::: Extracted records

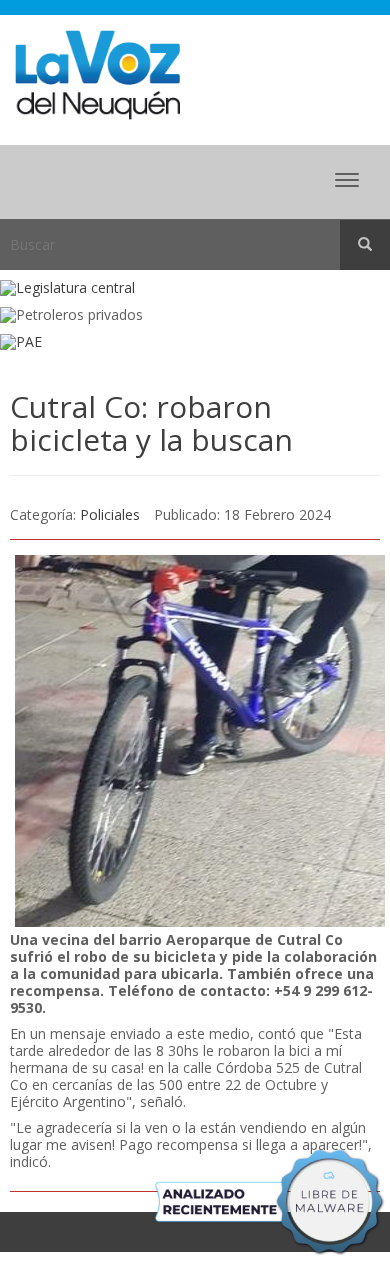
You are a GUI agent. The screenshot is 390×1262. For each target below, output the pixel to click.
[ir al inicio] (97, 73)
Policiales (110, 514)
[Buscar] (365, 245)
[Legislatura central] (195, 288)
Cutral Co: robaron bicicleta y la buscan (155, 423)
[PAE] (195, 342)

::::::
::: Extracted records

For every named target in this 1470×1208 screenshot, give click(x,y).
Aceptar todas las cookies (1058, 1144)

::::::

Exercise objective:
Within the listing above, locate the line containing "Policiales (110, 514)" and the line containing "[PAE] (195, 342)". Reproduce those two lines and all lines between them exactly, with nothing added.

Result of the task:
Policiales (110, 514)
[Buscar] (365, 245)
[Legislatura central] (195, 288)
Cutral Co: robaron bicicleta y la buscan (155, 423)
[PAE] (195, 342)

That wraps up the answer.